His hands were cuffed low, the knuckles dry and red.
“I mean, I don’t remember it all clear,” he said. “But I ain’t trying to scare nobody. I’ve been there years. I helped build that addition. Shannon knows me. Charles knows me. It just got out of hand.”
Charles looked down.
The phrase “out of hand” moved through the room like dust under fluorescent light.
I opened the police report.
There were more details than the first summary had given us.
The responding officer noted blood around Charles’s mouth. A loosened tooth. Redness near the cheek and jaw. Jesse’s statement was consistent. Robert had been agitated about Tim Parr before going inside. Robert had been drinking after initially being sober.
The report also noted the layout of the house.
Basement access from the main hallway.
Shared living areas.
Multiple unrelated adults staying on the property.
No clear separation.
No safe distance.
I read it without rushing.
Robert stood still at first. Then his cheek started to twitch. His lawyer’s eyes stayed on the bench.
When I got to the part about Charles being on his back, Charles pressed his thumb and forefinger against the bridge of his nose. He did not cry. His shoulders pulled inward, his jacket bunching at the neck.
Robert looked over once.
The bailiff’s hand lowered slightly toward his belt.
“Face forward,” I said.
Robert did.
The sentence was not complicated, but it needed to be exact.
I gave him credit for the days already served. I placed him on probation with conditions. No assaultive, threatening, or harassing conduct. No alcohol. Substance testing. Counseling as directed. No contact with Charles Snyder.
Then I made the part plain.
“You are not to return to Shannon Roberts’s residence while Mr. Snyder is living there.”
Robert’s mouth opened.
His lawyer touched his sleeve.
I continued before the objection could become another excuse.
“If you need property from that residence, law enforcement can accompany you at an arranged time. You do not go there yourself. You do not send someone to speak for you. You do not stand in the driveway. You do not wait in the yard.”
Robert swallowed.
The sound was small, but the microphone caught it.
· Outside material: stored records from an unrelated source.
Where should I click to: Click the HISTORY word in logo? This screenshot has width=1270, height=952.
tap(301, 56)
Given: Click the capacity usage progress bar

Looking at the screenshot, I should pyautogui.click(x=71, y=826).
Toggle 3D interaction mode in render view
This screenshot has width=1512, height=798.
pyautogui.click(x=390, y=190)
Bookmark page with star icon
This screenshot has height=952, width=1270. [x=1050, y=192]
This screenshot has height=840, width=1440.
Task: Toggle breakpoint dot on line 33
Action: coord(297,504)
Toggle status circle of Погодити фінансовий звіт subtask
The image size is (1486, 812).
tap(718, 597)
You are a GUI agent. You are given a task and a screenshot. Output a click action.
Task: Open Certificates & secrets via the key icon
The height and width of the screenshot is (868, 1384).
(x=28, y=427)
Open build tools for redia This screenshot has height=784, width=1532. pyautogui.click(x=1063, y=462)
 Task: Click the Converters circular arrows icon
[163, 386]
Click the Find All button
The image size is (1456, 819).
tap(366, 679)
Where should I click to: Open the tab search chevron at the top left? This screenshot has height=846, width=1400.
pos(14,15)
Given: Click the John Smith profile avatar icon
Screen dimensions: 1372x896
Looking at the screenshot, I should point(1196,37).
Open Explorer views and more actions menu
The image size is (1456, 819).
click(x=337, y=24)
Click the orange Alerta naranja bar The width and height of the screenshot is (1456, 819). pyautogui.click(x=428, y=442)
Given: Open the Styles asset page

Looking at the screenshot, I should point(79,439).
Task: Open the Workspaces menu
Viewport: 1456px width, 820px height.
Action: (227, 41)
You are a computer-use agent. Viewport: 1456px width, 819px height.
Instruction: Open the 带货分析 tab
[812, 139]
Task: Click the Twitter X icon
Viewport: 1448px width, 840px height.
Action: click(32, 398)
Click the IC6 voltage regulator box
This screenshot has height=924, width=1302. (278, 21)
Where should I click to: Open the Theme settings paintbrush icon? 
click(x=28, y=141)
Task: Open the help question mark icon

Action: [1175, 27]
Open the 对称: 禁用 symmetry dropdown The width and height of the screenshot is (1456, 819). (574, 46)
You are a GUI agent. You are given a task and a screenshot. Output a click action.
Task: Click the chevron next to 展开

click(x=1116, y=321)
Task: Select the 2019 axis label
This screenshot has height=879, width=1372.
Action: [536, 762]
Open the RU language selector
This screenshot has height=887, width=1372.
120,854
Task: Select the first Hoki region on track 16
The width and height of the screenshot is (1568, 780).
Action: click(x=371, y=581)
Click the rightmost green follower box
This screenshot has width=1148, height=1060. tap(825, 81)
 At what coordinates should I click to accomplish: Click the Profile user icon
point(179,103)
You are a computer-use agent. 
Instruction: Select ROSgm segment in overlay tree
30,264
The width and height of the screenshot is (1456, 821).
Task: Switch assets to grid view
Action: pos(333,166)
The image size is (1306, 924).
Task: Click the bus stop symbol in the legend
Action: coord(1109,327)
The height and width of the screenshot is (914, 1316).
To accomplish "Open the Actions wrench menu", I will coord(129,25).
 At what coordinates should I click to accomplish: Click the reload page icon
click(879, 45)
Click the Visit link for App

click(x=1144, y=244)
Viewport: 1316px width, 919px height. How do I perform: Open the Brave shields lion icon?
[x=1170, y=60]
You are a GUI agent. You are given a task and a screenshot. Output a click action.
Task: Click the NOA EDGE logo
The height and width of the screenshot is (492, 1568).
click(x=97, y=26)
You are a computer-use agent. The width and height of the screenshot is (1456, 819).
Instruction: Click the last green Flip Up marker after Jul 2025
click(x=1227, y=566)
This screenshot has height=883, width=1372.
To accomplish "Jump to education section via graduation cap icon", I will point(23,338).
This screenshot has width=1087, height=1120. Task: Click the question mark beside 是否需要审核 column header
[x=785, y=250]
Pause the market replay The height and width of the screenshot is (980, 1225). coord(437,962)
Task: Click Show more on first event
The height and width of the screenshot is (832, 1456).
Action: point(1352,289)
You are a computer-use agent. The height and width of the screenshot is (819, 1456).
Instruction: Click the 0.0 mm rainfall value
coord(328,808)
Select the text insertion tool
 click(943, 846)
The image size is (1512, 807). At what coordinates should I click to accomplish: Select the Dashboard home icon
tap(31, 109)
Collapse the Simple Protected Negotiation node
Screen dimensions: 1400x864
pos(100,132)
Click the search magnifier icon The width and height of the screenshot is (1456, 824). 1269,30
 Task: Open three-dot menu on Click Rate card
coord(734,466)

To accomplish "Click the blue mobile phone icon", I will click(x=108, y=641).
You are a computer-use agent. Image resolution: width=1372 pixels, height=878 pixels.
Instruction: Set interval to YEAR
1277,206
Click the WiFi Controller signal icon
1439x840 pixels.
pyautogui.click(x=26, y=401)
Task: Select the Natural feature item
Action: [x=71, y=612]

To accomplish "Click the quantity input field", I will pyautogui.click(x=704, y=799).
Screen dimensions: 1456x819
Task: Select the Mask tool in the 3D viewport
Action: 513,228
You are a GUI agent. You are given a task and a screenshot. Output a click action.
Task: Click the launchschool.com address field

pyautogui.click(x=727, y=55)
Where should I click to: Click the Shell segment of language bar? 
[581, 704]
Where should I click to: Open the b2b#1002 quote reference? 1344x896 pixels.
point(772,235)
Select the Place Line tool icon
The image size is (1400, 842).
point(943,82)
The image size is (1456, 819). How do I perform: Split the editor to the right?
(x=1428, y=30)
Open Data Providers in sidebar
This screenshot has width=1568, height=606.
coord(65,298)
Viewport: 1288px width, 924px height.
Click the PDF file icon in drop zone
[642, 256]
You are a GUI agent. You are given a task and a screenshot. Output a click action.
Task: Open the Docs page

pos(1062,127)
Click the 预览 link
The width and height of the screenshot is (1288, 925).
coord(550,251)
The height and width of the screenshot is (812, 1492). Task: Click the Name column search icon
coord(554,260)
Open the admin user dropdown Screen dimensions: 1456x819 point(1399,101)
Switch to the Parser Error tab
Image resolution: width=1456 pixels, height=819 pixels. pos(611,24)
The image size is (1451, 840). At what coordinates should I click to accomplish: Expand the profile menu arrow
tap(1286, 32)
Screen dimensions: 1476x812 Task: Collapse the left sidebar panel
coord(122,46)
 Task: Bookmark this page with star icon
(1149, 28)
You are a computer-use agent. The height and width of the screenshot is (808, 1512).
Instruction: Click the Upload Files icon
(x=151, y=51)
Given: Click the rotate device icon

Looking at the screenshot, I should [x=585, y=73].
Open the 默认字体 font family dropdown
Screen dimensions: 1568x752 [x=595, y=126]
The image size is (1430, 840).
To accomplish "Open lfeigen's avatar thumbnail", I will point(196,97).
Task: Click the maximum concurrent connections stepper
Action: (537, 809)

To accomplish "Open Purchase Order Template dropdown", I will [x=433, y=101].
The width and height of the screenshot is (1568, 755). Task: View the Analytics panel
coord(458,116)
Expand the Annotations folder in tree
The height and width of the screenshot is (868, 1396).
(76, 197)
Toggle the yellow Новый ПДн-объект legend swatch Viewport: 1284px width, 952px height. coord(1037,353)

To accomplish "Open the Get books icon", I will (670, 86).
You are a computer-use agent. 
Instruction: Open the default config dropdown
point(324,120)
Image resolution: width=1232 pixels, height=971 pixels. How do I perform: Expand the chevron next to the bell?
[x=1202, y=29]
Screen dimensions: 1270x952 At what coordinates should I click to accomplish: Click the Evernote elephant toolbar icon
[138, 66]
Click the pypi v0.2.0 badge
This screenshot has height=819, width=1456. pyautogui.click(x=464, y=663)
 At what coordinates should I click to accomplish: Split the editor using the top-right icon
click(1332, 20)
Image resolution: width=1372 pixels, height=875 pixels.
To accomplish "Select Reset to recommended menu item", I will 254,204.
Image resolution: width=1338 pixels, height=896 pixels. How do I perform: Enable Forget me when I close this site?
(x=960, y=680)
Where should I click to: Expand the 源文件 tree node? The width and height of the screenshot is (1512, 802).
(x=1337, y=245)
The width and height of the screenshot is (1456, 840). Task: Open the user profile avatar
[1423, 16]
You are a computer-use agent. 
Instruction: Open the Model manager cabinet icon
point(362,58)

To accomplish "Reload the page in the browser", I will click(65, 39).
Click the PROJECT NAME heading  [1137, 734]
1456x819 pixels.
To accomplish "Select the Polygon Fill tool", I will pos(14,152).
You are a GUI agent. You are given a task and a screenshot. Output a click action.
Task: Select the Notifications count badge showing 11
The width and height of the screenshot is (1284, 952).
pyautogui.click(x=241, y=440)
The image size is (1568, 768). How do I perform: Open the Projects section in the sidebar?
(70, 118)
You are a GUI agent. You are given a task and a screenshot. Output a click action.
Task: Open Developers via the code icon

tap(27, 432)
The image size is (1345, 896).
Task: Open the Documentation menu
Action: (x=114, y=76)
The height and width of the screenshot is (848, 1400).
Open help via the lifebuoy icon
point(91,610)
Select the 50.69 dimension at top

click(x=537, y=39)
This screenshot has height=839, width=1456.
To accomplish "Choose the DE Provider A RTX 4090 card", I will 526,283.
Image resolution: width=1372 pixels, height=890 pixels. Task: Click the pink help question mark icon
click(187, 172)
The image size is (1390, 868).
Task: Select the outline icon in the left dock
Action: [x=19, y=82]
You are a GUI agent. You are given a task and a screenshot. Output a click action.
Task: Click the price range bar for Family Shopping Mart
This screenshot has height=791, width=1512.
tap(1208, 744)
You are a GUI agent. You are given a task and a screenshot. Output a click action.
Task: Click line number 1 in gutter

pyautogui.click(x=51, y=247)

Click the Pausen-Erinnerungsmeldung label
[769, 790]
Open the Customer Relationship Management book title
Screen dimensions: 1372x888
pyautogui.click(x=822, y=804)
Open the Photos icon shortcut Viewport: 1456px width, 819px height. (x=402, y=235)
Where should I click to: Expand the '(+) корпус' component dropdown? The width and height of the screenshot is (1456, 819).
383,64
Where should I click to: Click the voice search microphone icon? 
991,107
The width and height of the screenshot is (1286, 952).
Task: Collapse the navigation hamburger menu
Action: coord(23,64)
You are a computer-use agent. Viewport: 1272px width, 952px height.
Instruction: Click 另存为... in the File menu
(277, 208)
“So I just got nowhere?” he said.
I looked at him.
“You have the same problem today that you had on January 2nd,” I said. “But Mr. Snyder is not going to be the solution to it.”
Charles lifted his head.
Only a little.
The prosecutor stopped writing.
Robert’s face changed in pieces. First the forehead, then the mouth, then the hard stare that never quite found a place to land. He looked like a man searching for the person in the room who would tell him this was negotiable.
No one did.
I asked whether he understood the order.
His lawyer whispered again.
Robert nodded.
“Say it out loud,” I said.
“Yes,” Robert said.
“Yes what?”
“Yes, I understand.”
The clerk printed the order. The machine behind her made a soft mechanical whir, then spat out the page that changed where Robert could sleep that night. The bailiff carried it forward. Robert signed where he was told, pressing too hard with the pen.
Ink pooled slightly at the beginning of his name.
Charles stayed standing until the paper was signed.
Then he sat down.
Not relieved. Not repaired. Just no longer sharing the next doorway with the man who had stood over him.
The hearing moved on because courtrooms always move on. Another file opened. Another name was called. The prosecutor gathered her folder. Robert was taken through the side door, his shoes squeaking against the tile again.
But Charles remained in the gallery for several minutes.
He held the copy of the no-contact order with both hands, reading the same lines twice. His thumb rested near the words prohibiting Robert from the house. Outside the courtroom windows, the January light had turned flat and gray, and the slush near the back bench had melted into a thin dirty line across the floor.
At 2:41 p.m., Charles folded the order once, carefully, and slid it into the inside pocket of his work jacket.
Then he walked out without looking back.